Well, last night I was angry enough to go on a complete tirade about this club but having slept on the loss, I'm hoping instead that this becomes the proof in the pudding - not just to players but to the coaches and the team's management.

You simply can't rely on offense alone.

Toronto couldn't hit the broad side of a barn door, as my Dad used to say, last night and as a result had no other options in terms of trying to stay in the game.  Toronto's "big 3" were particularly atrocious, relying far too often on jump shots and outside of Amir Johnson, the rest of the team seemed to follow suit.

There's one of the "big 3" though that I want to touch on in particular; Hedo Turkoglu.

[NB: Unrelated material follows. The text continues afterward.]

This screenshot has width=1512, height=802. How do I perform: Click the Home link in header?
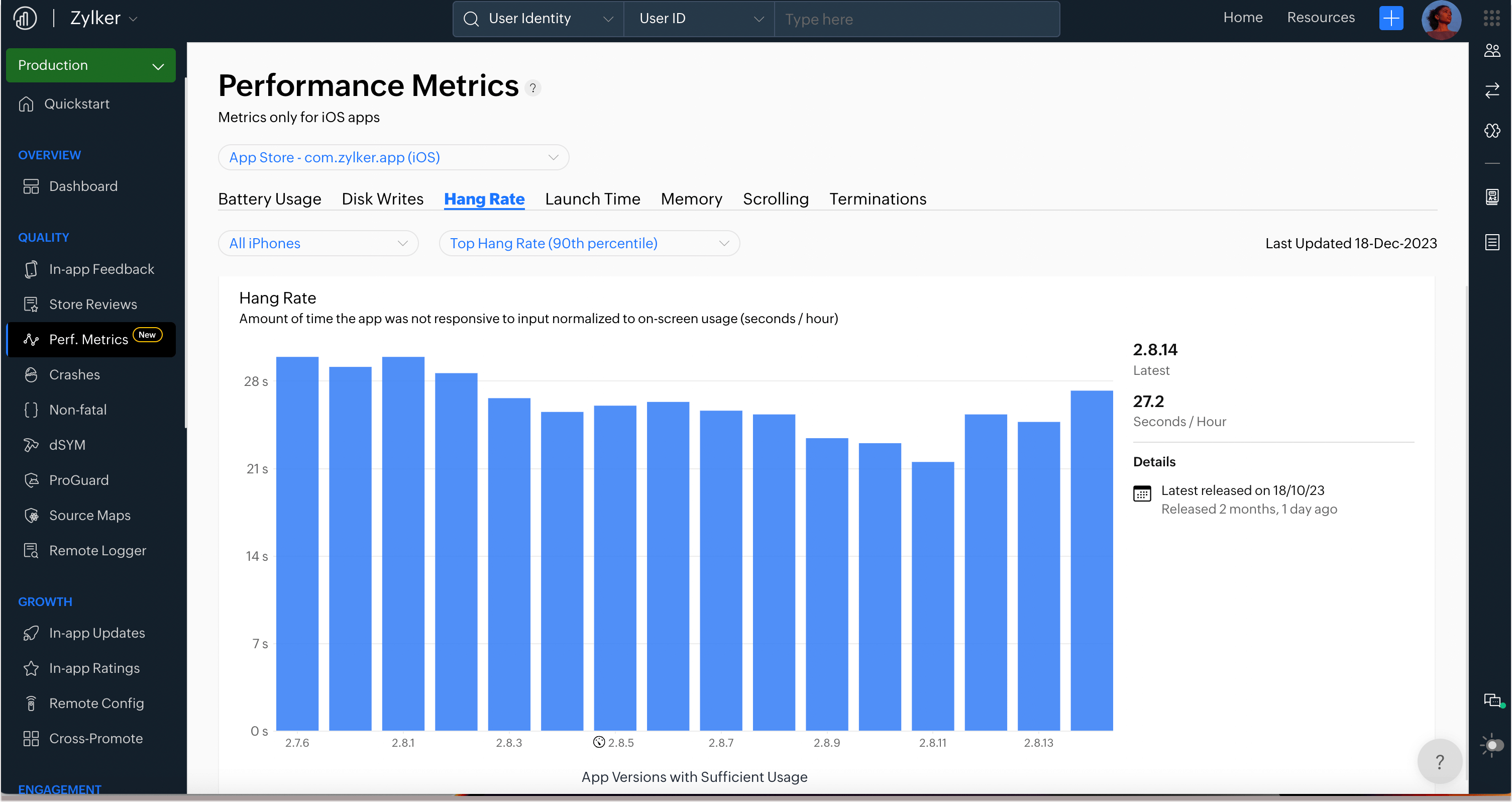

One of our readers noted last night that up until very late in the game, Gerald Wallace had nary a foul.  Considering Wallace's style of play at both ends of the court, this seemed absurd! 

Then I remembered that he was guarding Hedo. 

Hedo settled for J's all night, and failed to show any sort of "attack mode" against Wallace, or any of the other Bobcats for that matter, something simply not acceptable considering the expectations placed on him.  It's games like last night's where Toronto needs a lift from guys like him and Bargs, in particular when Bosh too is struggling with his shot, so to essentially be invisible for 48 minutes ain't gonna cut it.

And to really rub salt in the wound, consider that most of the offensive damage last night was done by the very player Hedo was supposed to be guarding, a player with many of the Shawn Marion-esque intangibles that I was pining for this past off-season.

The Raptors of course went in another direction and I'm unfortunately we're seeing the results of the "all O/no D" philosophy.

Granted, this loss isn't the end of the world.

It's only game number 16 of 82, so maybe this is the kick in the ass the players and coaches need to really lock-in defensively in practice.

I hope so.

Because the joke of an effort last night wasn't fit for a junior high basketball squad, let alone an NBA one.

Last night's game should definitely have been a W but as I mentioned in the game-day preview yesterday, until this team figures out some D and more consistent O, I think as fans we can unfortunately expect a lot more matches like this to come.